What are you guys doing?
Sebastian: We're working on Etherpad and trying to get it packaged in Fedora.
Andrew: It's actually a good example of bringing a random third-party application into Fedora. In a lot of cases, Java applications will bundle random blobs that they get from someplace, so the procedure to go through to get something like that into Fedora is to start with a spec file (a script that, among other things, specifies how to install the software) that will build it the way [the upstream community] expects it to build. Start by using their bundled [library] copies, and one by one go through and replace each [library] with the Fedora copies.
Note for newcomers: "packaging" refers to getting a piece of open source software into the list of "one-click installs" that users of a Linux distribution like Fedora can easily try out. Different distributions have different requirements for packaging, and Fedora has fairly strict standards for licensing and up-to-dateness of code; furthermore, all the software dependencies that a program relies upon must be packaged separately, also in Fedora, before the program itself is allowed in.
Packaging a piece of software for Fedora therefore usually entails a thorough architecture and licensing review along with patching the software to use well-maintained code libraries - it can be a fair amount of work. The payoff is that your software is instantly exposed to a wider audience who can install and test your latest stable release with one command or a few button clicks. You can learn more about packaging software for Fedora at the Package Maintainers page.
Andrew: Most of the hard work has already been done. Almost all the dependencies are already in Fedora.
Mat: We've found the dependencies that aren't [in Fedora] yet, so I'm working on packaging them.
Andrew: And I can get them reviewed hopefully today or tomorrow. There's just a few that remain...
Sebastian: Right - 3 packages. We started out with having 30 libraries which were bundled, and ripped them out over the time, and now we're down to 3.
Andrew: 2 of the remaining ones are actually forked copies of libraries we do have in Fedora, so we're seeing if we can make [Etherpad] work with the unforked version.
What can people do to help?
Andrew: One thing we need is a Scala programmer. We want to see if we can get Etherpad upstream working with the latest version of Scala, 2.8, because right now we're making it work with the compat-package [of an outdated version of Scala].

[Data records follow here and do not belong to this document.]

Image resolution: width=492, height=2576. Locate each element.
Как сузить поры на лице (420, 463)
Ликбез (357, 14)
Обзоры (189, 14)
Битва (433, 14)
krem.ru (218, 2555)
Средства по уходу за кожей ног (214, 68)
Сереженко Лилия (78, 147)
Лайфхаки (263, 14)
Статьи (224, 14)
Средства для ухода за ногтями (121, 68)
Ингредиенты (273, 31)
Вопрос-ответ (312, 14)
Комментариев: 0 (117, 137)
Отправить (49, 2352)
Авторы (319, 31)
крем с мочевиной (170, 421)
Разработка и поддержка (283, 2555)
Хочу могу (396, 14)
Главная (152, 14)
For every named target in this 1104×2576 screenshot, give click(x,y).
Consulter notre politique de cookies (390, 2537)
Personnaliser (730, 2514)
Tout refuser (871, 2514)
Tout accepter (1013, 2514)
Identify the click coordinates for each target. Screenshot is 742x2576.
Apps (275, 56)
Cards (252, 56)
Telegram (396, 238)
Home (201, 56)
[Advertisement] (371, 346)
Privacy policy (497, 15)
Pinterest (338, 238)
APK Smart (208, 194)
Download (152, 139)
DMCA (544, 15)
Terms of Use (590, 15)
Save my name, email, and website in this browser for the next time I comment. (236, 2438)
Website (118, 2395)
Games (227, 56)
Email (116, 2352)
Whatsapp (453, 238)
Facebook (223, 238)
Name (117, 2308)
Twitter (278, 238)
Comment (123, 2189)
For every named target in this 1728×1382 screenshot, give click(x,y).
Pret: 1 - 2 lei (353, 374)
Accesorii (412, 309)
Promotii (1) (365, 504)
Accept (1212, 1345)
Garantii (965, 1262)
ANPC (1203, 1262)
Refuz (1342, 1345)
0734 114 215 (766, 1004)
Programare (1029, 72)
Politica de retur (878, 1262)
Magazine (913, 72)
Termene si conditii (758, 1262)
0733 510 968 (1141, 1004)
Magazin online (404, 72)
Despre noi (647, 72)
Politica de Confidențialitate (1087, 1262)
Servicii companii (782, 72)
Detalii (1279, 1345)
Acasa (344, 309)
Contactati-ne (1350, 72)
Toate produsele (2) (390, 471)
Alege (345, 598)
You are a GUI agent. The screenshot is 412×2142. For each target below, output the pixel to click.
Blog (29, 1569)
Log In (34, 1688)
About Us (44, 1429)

Sebastian: There's one last package of doom (c3p0-0.9.1.2.jar) that is needed to build Etherpad, but it currently has trouble compiling against the latest Java version. We need a Java programmer to take a look and see if they can fix that, remove Etherpad's dependency on it, or use a different Java compiler on it.
If you're a Scala or Java programmer or packager who can help, get in touch with Andrew, Mat, or Sebastian and take a look at the notes on Packaging Etherpad, and hopefully we'll have Etherpad packaged and etherpad.fedoraproject.org up and running sometime during the next release.